Re: [emacs-bidi] Suboptimal display-reordering in minibuffer

On Sun, Jun 27, 2010 at 8:25 PM, Eli Zaretskii <address@hidden> wrote:

> Date: Sun, 27 Jun 2010 06:30:27 +0300
> From: Amit Aronovitch <address@hidden>
> Cc: Eli Zaretskii <address@hidden>, address@hidden

>
> First, thanks Eli and all contributors for the remarkable effort, and all
> the recent progress!

You're most welcome.

> Note that there are two separate issues:
> (1) Directionality (I'll use here B to represent hebrew Bet):
> Should the message be displayed "is undefined B^" (RTL paragraph dir) or
> "^B is undefined" (LTR paragraph dir)
>
> (2) Alignment (to right or left margin) - where that message is to be
> displayed. It makes sense to align to the "start" direction (i.e. right
> for RTL and left for LTR), but AFAIK this is a matter of style and not
> within the scope of the unicode standard.
>
> (2) is a relatively minor problem, while (1) could be a real source for
> confusion to the reader.

In Emacs, (2) is entirely determined by (1): a L2R paragraph is
displayed flushed all the way to the left margin of the window, while
R2L paragraphs are flushed to the right margin.

This is perfectly acceptable. I just wanted to point out the problem more clearly, as the OP named the *alignment* as being wrong (which is correlated to, but not exactly the actual problem).

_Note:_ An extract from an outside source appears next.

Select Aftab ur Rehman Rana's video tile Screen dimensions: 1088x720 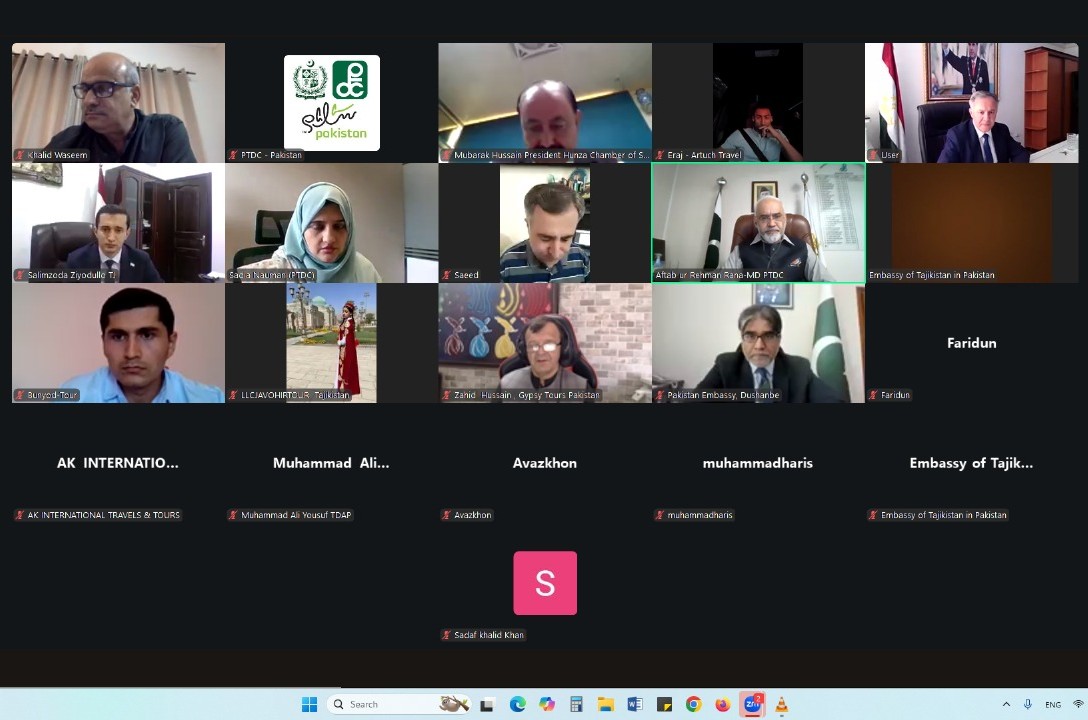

I don't see any reason to have the paragraph and alignment be
independent. Every bidi-aware word processor I've seen behaves like I
described above, and I'm quite sure users expect that.

Of course. This is the most reasonable default.

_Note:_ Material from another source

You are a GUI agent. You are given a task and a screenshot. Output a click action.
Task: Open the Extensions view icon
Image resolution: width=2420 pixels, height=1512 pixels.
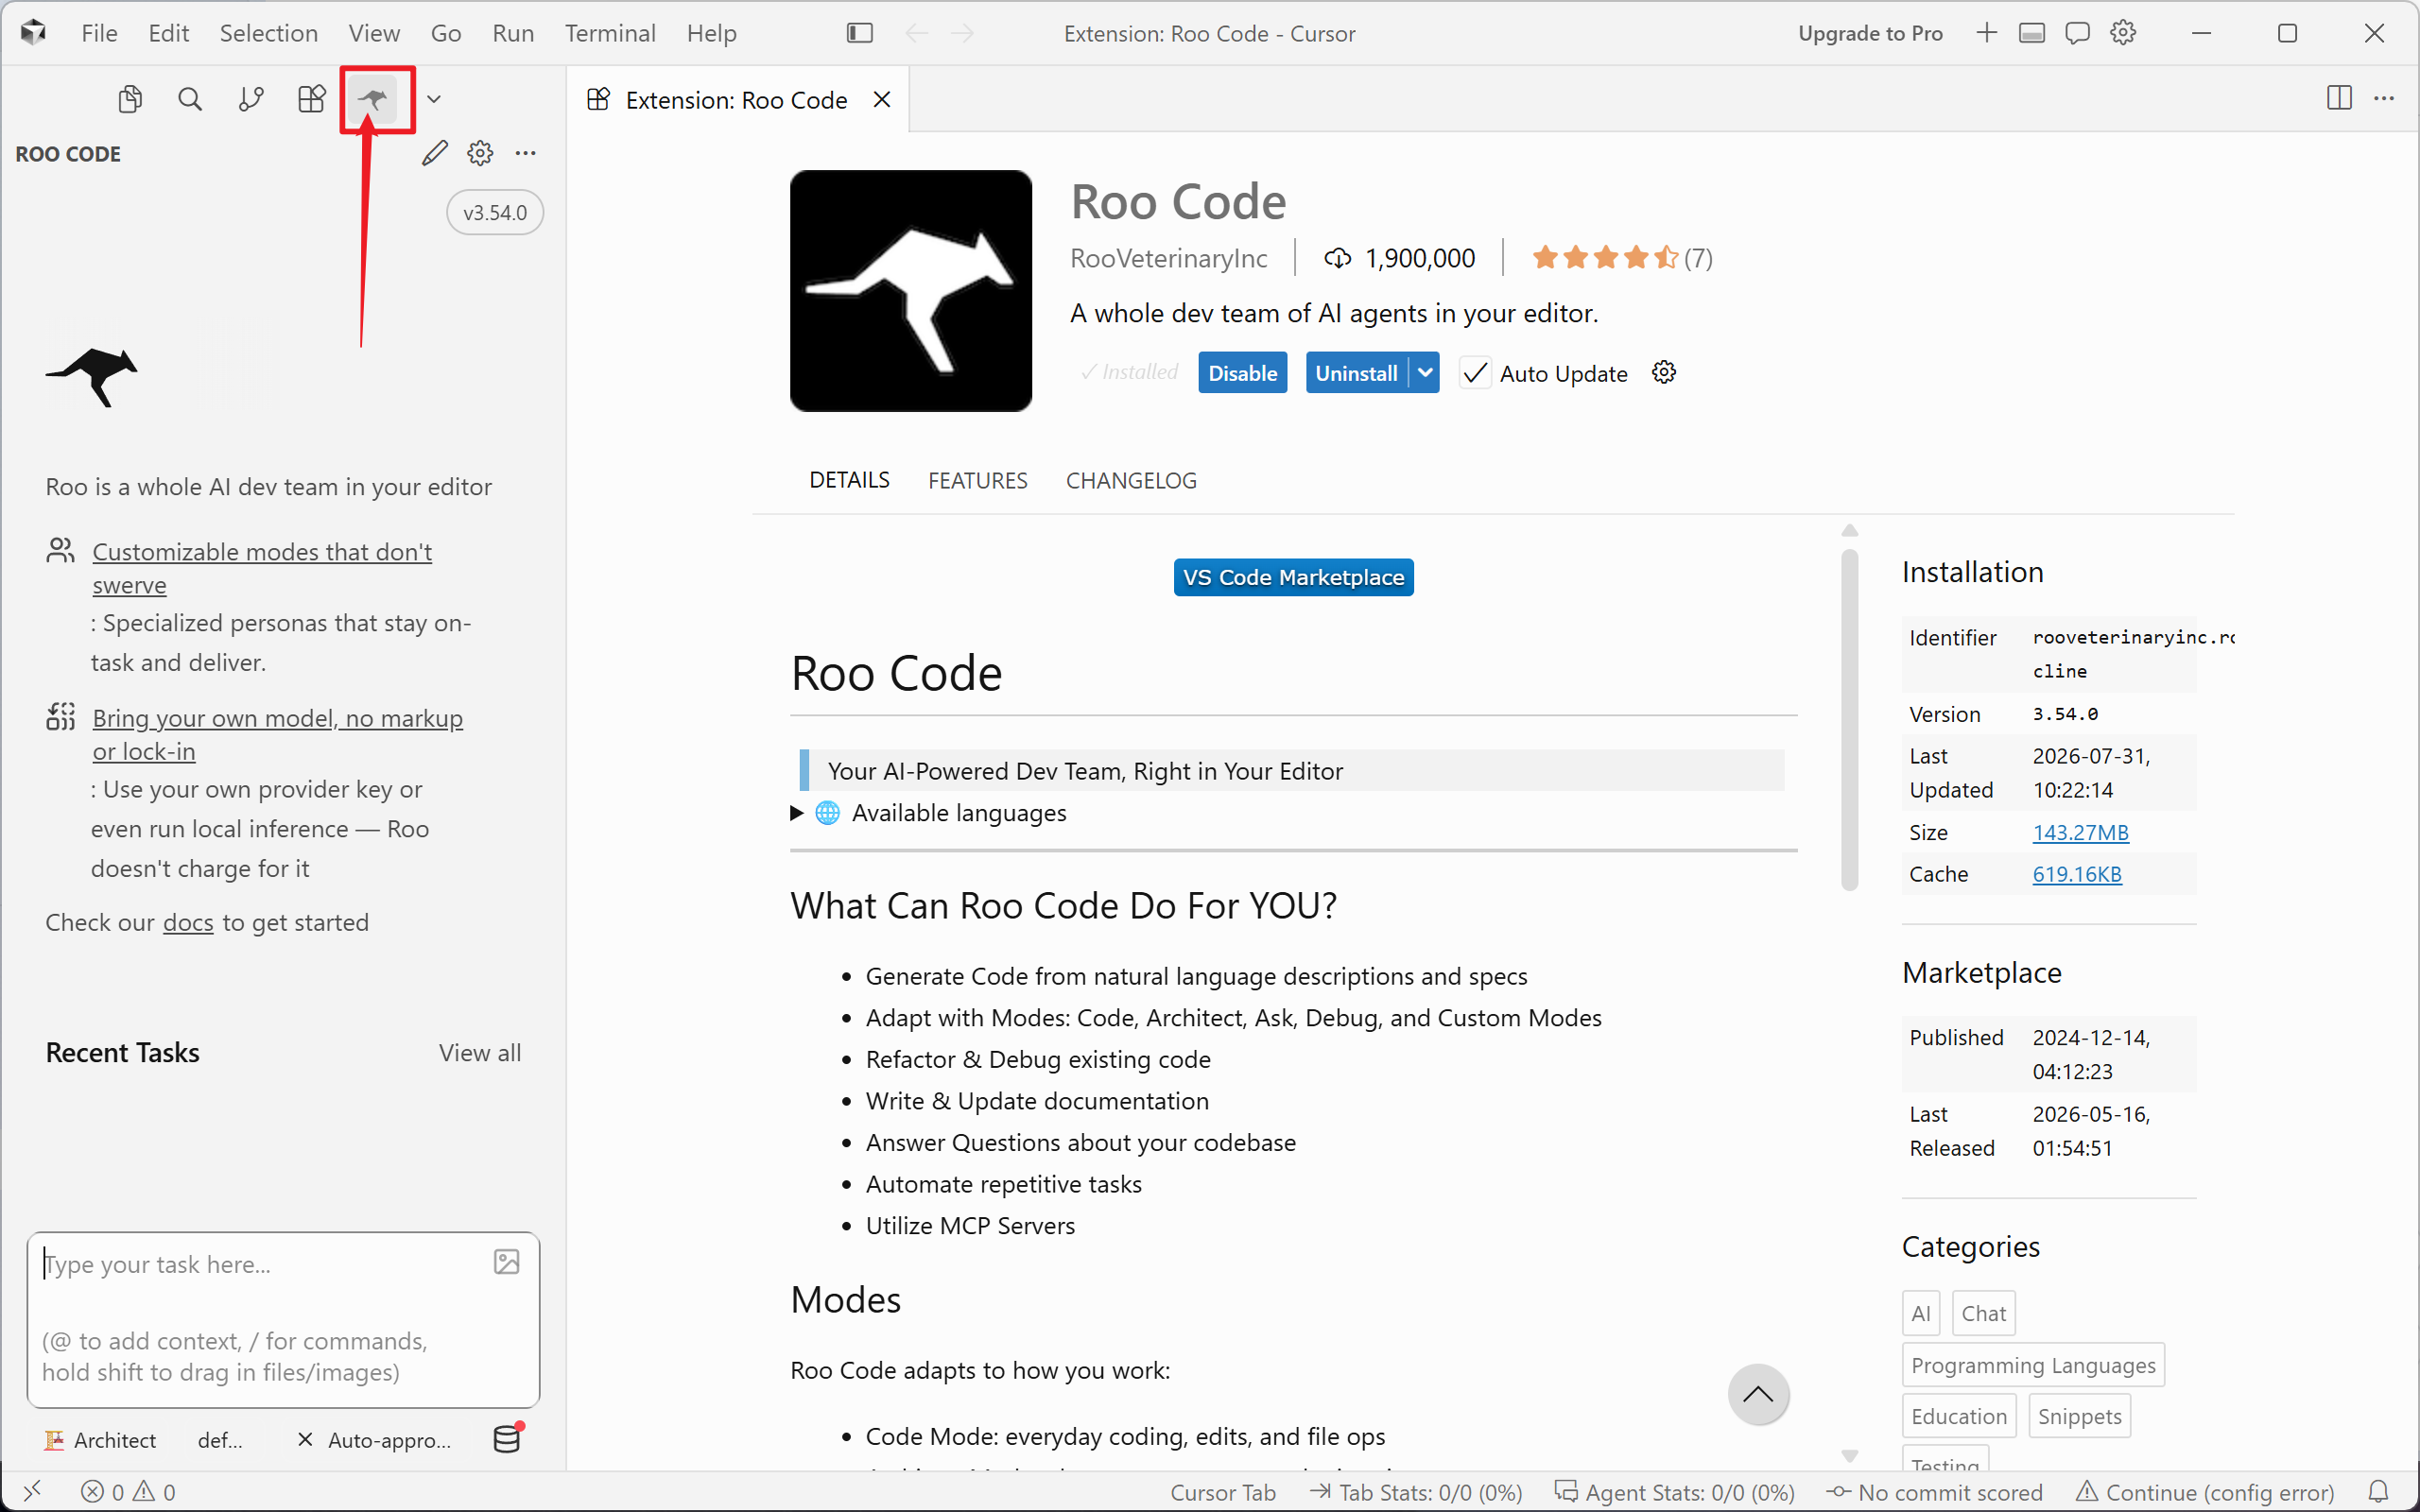tap(312, 99)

However, word processors typically also have an option for selectively modifying the alignment without effecting the directionality (toolbars have separate buttons for directionality and alignment), and this gets them out of sync.

(Such explicit alignment information might not be saved in plain-text files, but might be useful for "rich" formats - maybe in w3 mode etc.)

One example where this might be useful is when you have a list of items (names, addresses, cited references), some of which RTL and some LTR, and you wish the whole list to align to a single margin, to avoid a ragged appearance. Another example is within tables.

> True. There is no way to the determine 100% surely the correct direction of
> a sentence out of context. That is why the unicode standard leaves the
> freedom for "higher level protocol" to set that (
> http://unicode.org/reports/tr9/ HL1) .
> When such information is not available, a simple default algorithm is
> described by the standard (rules P2, P3). This is implemented by common bidi
> reordering libs, and I guess this is the reason for what you see here.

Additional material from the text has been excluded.